7 Accordingly, I am of the view that the judgment of the learned Magistrate holding the warrant to be valid is an interlocutory judgment within the meaning of s 5F(3) of the Criminal Appeal Act 1912.
8 I now move to the substantive question at issue in this appeal. Section 16 (1) and (2) of the Listening Devices Act 1984 provide -
(1) Upon application made by a person that the person suspects or believes:
(a) that a prescribed offence has been, is about to be or is likely to be committed, and
(b) that, for the purpose of an investigation into that offence or of enabling evidence to be obtained of the commission of the offence or the identity of the offender, the use of a listening device is necessary,
an eligible Judge may, if satisfied that there are reasonable grounds for that suspicion or belief, authorise, by warrant, the use of the listening device.
(2) In determining whether a warrant should be granted under this section, the eligible Judge shall have regard to:
(a) the nature of the prescribed offence in respect of which the warrant is sought,
(b) the extent to which the privacy of any person is likely to be affected,
(c) alternative means of obtaining the evidence or information sought to be obtained,
(d) the evidentiary value of any evidence sought to be obtained, and
(e) any previous warrant sought or granted under this Part in connection with the same prescribed offence.

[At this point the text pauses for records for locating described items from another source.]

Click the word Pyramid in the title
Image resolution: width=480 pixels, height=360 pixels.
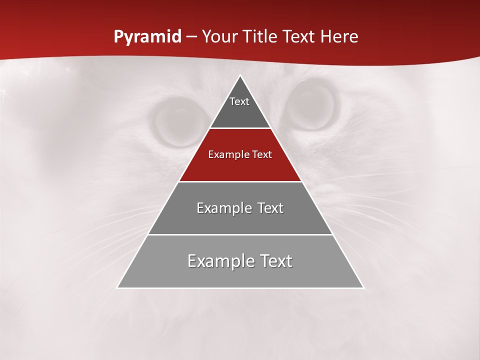pyautogui.click(x=147, y=37)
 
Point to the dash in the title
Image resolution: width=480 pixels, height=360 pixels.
pyautogui.click(x=192, y=38)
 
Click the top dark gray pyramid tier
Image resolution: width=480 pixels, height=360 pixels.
pyautogui.click(x=240, y=112)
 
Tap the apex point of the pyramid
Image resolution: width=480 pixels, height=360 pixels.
pyautogui.click(x=240, y=76)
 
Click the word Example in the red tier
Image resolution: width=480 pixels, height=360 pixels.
pyautogui.click(x=224, y=154)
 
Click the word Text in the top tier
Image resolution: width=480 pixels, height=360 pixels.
pyautogui.click(x=240, y=102)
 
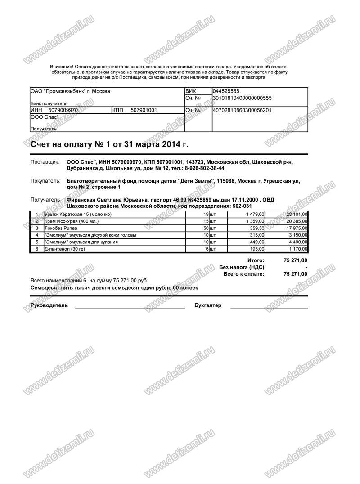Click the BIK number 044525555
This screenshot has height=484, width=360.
226,91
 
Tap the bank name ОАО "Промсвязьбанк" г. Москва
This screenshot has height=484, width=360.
70,91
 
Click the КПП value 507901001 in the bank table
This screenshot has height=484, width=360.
144,110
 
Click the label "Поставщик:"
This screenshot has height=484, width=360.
45,161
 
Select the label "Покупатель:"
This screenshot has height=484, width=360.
45,181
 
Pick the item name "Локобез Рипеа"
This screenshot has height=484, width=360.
61,228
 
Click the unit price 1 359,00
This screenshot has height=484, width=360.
255,221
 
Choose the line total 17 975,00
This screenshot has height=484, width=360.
295,228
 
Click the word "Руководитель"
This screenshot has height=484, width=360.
49,305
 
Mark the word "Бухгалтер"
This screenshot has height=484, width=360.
208,305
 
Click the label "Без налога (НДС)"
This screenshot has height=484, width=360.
241,267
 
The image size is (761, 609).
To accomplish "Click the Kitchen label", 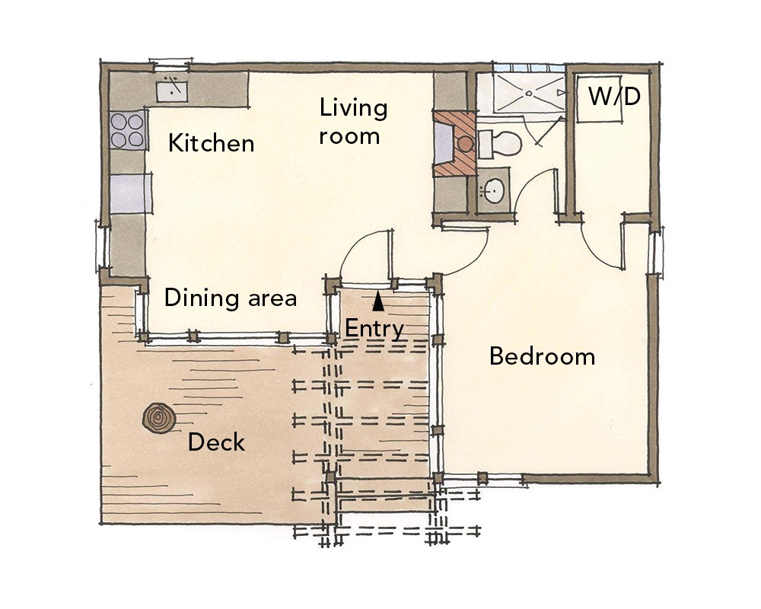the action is [211, 143].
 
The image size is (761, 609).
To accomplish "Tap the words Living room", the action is [353, 121].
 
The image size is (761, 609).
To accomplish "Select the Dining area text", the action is [231, 298].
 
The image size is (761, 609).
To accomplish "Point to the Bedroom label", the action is [542, 356].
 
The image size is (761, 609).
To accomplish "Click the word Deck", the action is [216, 442].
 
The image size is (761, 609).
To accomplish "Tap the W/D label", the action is [614, 96].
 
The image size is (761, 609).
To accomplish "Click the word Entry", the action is [374, 329].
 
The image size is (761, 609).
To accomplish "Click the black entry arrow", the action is [378, 301].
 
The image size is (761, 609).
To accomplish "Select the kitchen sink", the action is [172, 91].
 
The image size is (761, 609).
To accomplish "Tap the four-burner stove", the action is [128, 130].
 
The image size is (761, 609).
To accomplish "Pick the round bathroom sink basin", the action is [494, 191].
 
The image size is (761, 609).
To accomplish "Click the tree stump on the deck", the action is [159, 418].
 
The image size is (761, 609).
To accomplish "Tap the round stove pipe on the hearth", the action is [466, 143].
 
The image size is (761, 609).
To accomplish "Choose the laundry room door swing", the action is [594, 250].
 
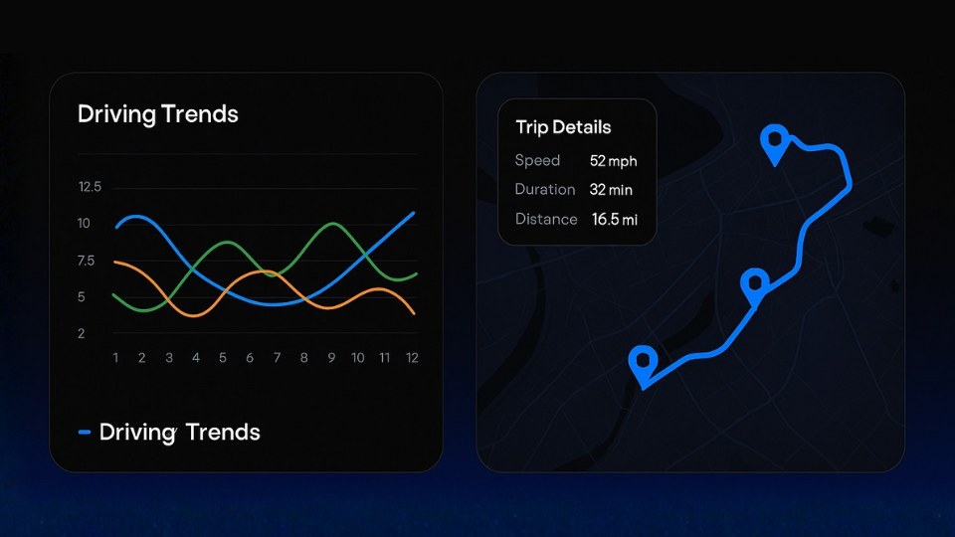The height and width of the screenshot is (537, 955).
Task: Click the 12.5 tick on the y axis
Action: coord(90,187)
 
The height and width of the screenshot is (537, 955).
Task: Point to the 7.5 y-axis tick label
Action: coord(86,261)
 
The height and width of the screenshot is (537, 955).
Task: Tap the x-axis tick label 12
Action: coord(412,358)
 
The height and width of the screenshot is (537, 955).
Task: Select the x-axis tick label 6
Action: coord(250,358)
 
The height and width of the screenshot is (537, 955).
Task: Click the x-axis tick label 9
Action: coord(331,358)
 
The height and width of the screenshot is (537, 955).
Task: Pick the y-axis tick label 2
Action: coord(81,334)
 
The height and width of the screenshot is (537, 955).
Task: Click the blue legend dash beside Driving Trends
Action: coord(85,433)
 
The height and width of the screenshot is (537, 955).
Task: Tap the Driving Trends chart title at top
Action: coord(158,114)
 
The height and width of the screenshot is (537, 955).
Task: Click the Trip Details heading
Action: coord(563,127)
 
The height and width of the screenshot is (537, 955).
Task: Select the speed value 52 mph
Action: coord(614,161)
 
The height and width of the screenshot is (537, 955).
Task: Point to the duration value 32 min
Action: coord(611,190)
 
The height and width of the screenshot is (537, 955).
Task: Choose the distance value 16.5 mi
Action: coord(615,219)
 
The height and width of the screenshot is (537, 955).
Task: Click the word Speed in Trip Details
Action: coord(537,161)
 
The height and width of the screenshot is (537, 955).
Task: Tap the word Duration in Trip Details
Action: coord(545,189)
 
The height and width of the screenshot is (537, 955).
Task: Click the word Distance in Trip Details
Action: coord(546,219)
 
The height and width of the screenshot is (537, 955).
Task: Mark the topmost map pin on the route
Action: coord(775,143)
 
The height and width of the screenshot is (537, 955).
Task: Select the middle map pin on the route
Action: coord(755,286)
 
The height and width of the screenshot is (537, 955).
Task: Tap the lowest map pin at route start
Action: coord(643,365)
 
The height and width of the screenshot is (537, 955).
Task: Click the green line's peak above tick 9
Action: coord(332,224)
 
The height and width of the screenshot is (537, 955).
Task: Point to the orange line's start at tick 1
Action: coord(115,262)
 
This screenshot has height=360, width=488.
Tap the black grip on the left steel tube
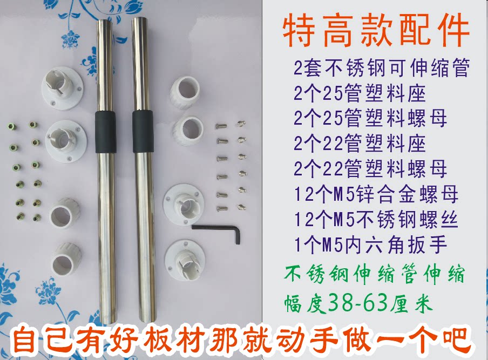(105, 132)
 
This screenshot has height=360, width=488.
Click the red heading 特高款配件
(376, 30)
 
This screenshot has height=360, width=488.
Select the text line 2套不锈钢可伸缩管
(382, 68)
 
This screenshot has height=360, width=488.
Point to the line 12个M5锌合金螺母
(376, 194)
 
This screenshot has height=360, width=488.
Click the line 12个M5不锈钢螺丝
(376, 220)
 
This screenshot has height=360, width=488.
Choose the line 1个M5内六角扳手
(371, 245)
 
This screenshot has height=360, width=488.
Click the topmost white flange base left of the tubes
(63, 88)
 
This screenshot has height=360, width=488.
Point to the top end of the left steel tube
(104, 21)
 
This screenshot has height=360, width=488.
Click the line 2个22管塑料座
(360, 144)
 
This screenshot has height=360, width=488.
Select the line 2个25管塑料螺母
(370, 119)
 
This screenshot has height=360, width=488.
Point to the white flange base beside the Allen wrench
(184, 205)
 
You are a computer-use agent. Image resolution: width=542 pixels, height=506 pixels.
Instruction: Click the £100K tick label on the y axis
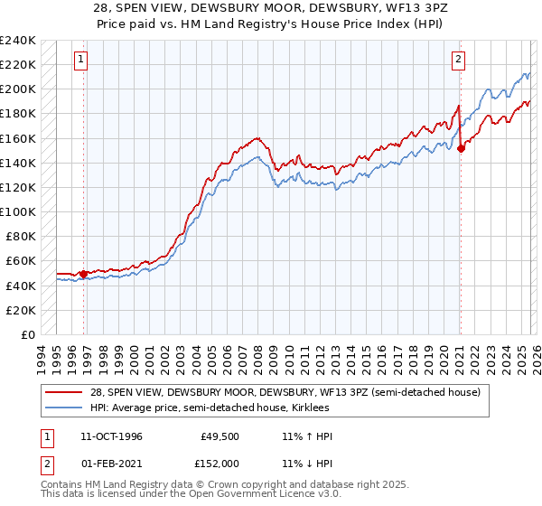pos(18,211)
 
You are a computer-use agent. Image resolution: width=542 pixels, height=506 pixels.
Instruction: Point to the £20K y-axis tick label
pos(21,310)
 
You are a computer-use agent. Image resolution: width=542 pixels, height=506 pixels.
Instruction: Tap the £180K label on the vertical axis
pos(18,114)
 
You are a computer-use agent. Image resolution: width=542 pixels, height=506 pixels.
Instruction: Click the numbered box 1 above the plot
pos(80,60)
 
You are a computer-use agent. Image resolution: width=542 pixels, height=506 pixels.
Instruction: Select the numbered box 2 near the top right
pos(458,60)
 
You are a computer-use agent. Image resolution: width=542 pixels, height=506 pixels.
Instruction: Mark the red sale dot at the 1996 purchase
pos(84,274)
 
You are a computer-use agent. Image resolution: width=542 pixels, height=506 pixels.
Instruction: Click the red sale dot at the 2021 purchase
pos(461,148)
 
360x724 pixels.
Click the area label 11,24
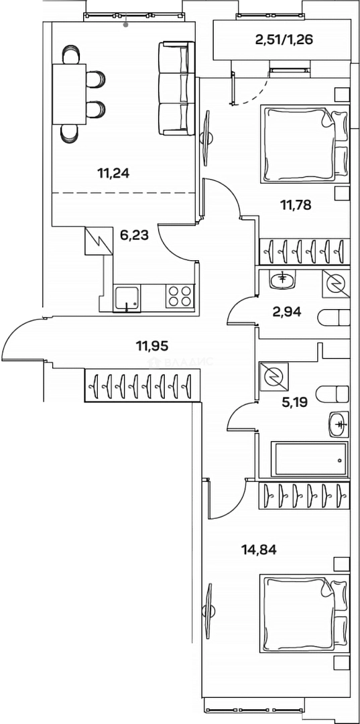pyautogui.click(x=113, y=174)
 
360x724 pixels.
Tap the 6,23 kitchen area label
pyautogui.click(x=134, y=235)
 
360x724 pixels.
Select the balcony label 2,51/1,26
pyautogui.click(x=284, y=40)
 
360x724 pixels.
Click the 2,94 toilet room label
pyautogui.click(x=287, y=312)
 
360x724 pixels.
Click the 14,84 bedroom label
pyautogui.click(x=259, y=550)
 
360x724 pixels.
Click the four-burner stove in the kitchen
pyautogui.click(x=180, y=296)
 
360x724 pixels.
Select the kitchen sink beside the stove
pyautogui.click(x=127, y=298)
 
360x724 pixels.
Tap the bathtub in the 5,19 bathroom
pyautogui.click(x=309, y=459)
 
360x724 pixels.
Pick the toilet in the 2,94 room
pyautogui.click(x=333, y=318)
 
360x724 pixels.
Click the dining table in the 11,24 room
pyautogui.click(x=69, y=95)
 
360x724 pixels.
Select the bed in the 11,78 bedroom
pyautogui.click(x=304, y=143)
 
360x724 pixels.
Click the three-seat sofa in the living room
pyautogui.click(x=176, y=88)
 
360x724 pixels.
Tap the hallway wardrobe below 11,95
pyautogui.click(x=142, y=384)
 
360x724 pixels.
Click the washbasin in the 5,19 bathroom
pyautogui.click(x=339, y=424)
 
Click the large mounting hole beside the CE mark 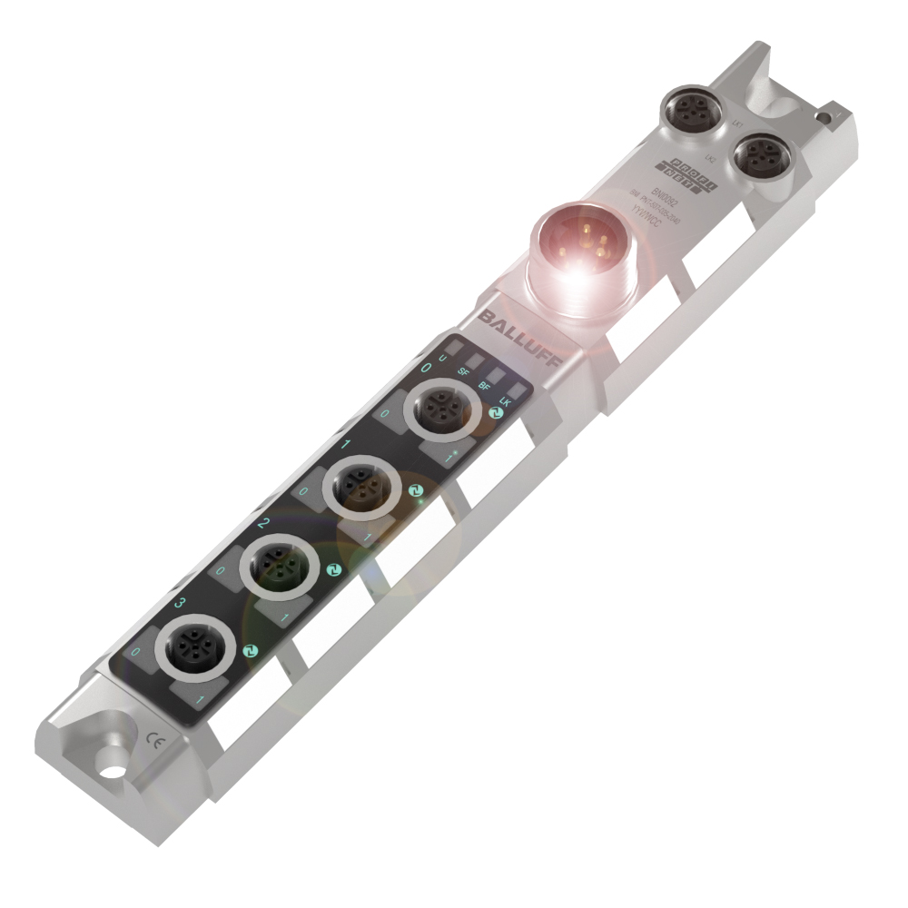click(112, 772)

9 On its face, as I have pointed out, the prescribed offence is not qualified by reference to the Business Franchise Licenses (Tobacco) Act 1987. However, as I understand it, compliance with the requirements of s 16(2) would have disclosed that the nature of the prescribed offence was a conspiracy which was unlawful by virtue of that Act. The effect of the invalidity may be shortly stated; since the State of New South Wales was not entitled to any licence fee, an agreement by persons so to arrange things (even dishonestly) that such a fee was not payable could not deprive the State of anything. It has not been suggested that the basis for the charge was that the appellants had conspired to do that which is lawful by unlawful means, which may in certain circumstances amount to a criminal conspiracy: see Fisse, Howard's Criminal Law, 5th Ed (1990) at 356.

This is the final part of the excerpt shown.